- [YOUR GOAL]: In your answer, transcribe all of the data exactly.

- [INFORMATION GIVEN]:
#####

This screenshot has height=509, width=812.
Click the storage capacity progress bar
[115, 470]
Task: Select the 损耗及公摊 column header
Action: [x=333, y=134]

#####

- [SOLUTION]:
This screenshot has height=509, width=812.
Click the storage capacity progress bar
[115, 470]
Task: Select the 损耗及公摊 column header
Action: [x=333, y=134]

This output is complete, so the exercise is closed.